Obsolete Simulations Roundup: SPI's Universe RPG




Universe
The Role-Playing Game of the Future.
A Comprehensive Presentation of the State-of-the-Art Science Fiction Role-Playing System.

(It says so right on the cover...)



As a game, Universe is most well-known for the large poster-map of the near stars. That map is still amazingly cool. It gives the spectral class, X/Y/Z coordinates, and a master table of distances between major star systems. This was as close to a 'real' star map as anyone had ever done for a Sci-Fi RPG. It evoked a sense of 3-D volume in a way that the hex-mapping in Traveller never really quite captured. It remains one of my personal, all-time favorite maps from an RPG. It's a really great map.

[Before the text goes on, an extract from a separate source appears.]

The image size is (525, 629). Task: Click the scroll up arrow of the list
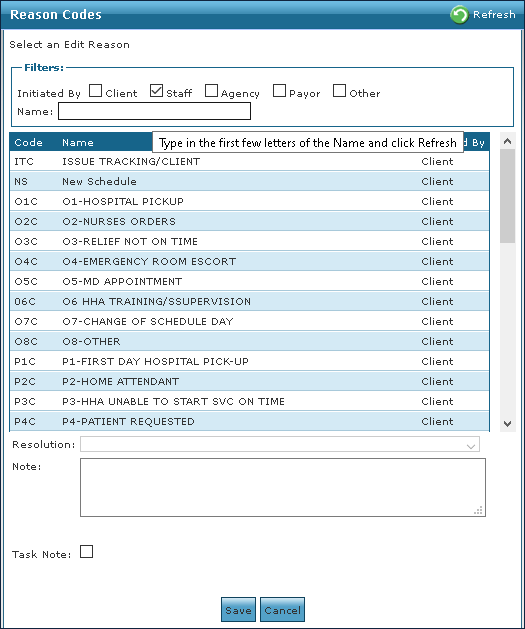click(507, 141)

"It is the 24th Century. Mankind, searching for its destiny, has begun to explore and colonize the Milky Way. The stars themselves are now man's playground; they are also the seat of his greed."


From the Introduction

SPI, (Simulations Publications Inc.) brought out the Universe RPG in 1981. This was to be SPI's answer to the Traveller rpg. It was a full-blown science fiction role-playing game that came in two books (and one poster-map), in either a box set or a no-frills Zip-Bag set. I own the first edition Zip-Bag set of two books and the map. I picked up my copy from The Little Tin Soldier shop on University Avenue in St. Paul in 1985. The zip-bag set had gotten stuck behind some other stuff and consequently had been overlooked. My copy of this game has sat on my bookshelf for a long, long time. Every now and then I dig it out and read through it until my eyes glaze over and I put it back on the shelf. The content is generally fairly decent, for the most part, but the presentation is not particularly friendly; everything is laid-out in three columns of very small (10-point?) serif-type (justified), and without any illustrations, except for the planetary map samples in the back of the Adventure Guide. These are some densely-packed rules; nearly collapsium-level in their compressed and condensed presentation. The decimal notation can also scare off non-wargamers, but that's far less of an issue compared to the teeny-tiny type.

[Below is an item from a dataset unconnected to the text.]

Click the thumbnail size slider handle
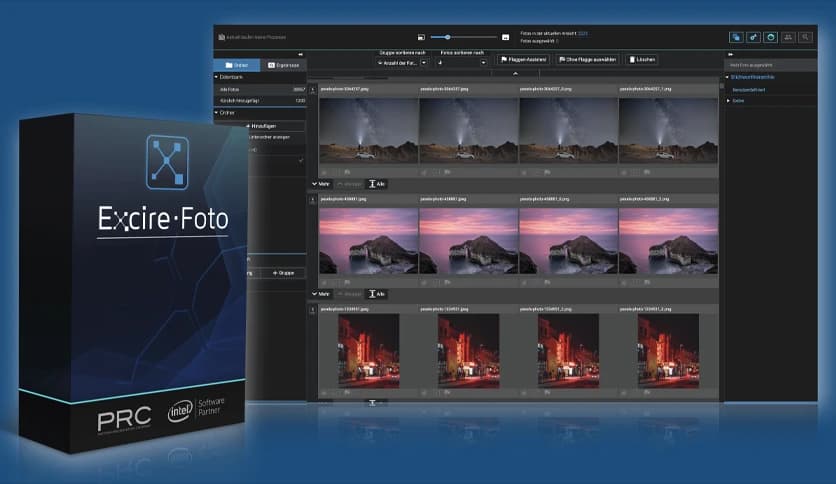 [x=447, y=37]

In some respects, Universe is a Sci-Fi heartbreaker. It was designed in reaction to Traveller, and while it does address some things that other games have tended to ignore or gloss over, it can go overboard in other areas, and it fails miserably in terms of providing enough details for the setting to become more than a very generic place-holder...

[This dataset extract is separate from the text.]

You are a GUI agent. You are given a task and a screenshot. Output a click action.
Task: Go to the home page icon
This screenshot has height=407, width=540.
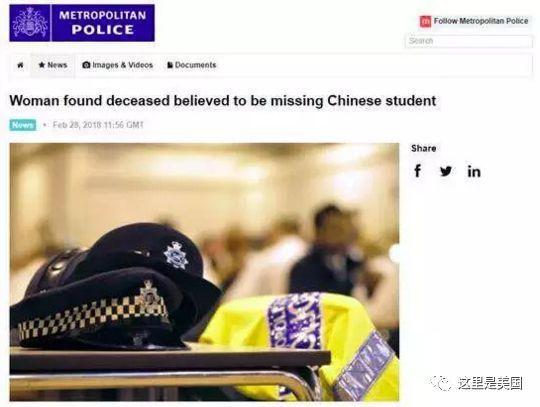20,65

The setting is quickly sketched out in the one page introduction. There are psionic powers. Psionics provide the teleportation/hyperjump capability that allows for faster than light travel. Most of the habitable planets within 10-20 lightyears of Earth have been settled by ethnically-concentrated groups originally sent off by one of the old national powers. In the meantime, Earth itself was unified under a one world government, the Federation of Planets, and most of the current population and industry of Earth now occupies orbital space habitats. The Federation controls interplanetary trade, but generally tries to keep out of local affairs. Each planetary society runs things pretty much as it likes, on its own soil. Usually. The primary form of currency is the Tran, which is short for 'Transfer,' and not the usual, generic 'credit.' Robots are commonplace. Alien creatures are a major inter-planetary commodity, but so far there has been no contact with intelligent aliens. So far...

It's not a bad start...but there are not too many more details provided. In some respects Universe feels like a system in search of a setting. What little is offered in the Gamemaster's Guide feels extremely generic and woefully inadequate. Perhaps it would have worked better for SPI to have made the game a generic space opera rpg tool-kit. Maybe. But that's second-guessing decades after the fact. You could perhaps try to find out a bit more about the 'official' setting by taking a look at SPI's Star Trader and Delta Vee board games, or you could track down old, out-of-print back-issues of the original Ares magazine, or the Ares Section in some of the old  back issues of Dragon magazine. Or you could just drop the already minimal setting details and use the system to build your own galactic empire or whatever. If you like the system...


The System is very methodical and is backed-up with a bunch of charts, tables and log-sheets. You will need all those tables, charts and log sheets. And scratch paper. And probably a calculator. It might also help to develop a few planets first, then let players build characters based on the characteristics of those planets, since the character generation process takes into account the character's heritage and environmental background. The combat system is a nightmare, but then a lot of old rpgs have terrible, clunky, non-intuitive combat systems. The section on how to manage encounters is a deal-breaker in most instances. It was the final straw for my group, and the main reason the game has remained on the shelf, and not at the table, all these years. But aside from that...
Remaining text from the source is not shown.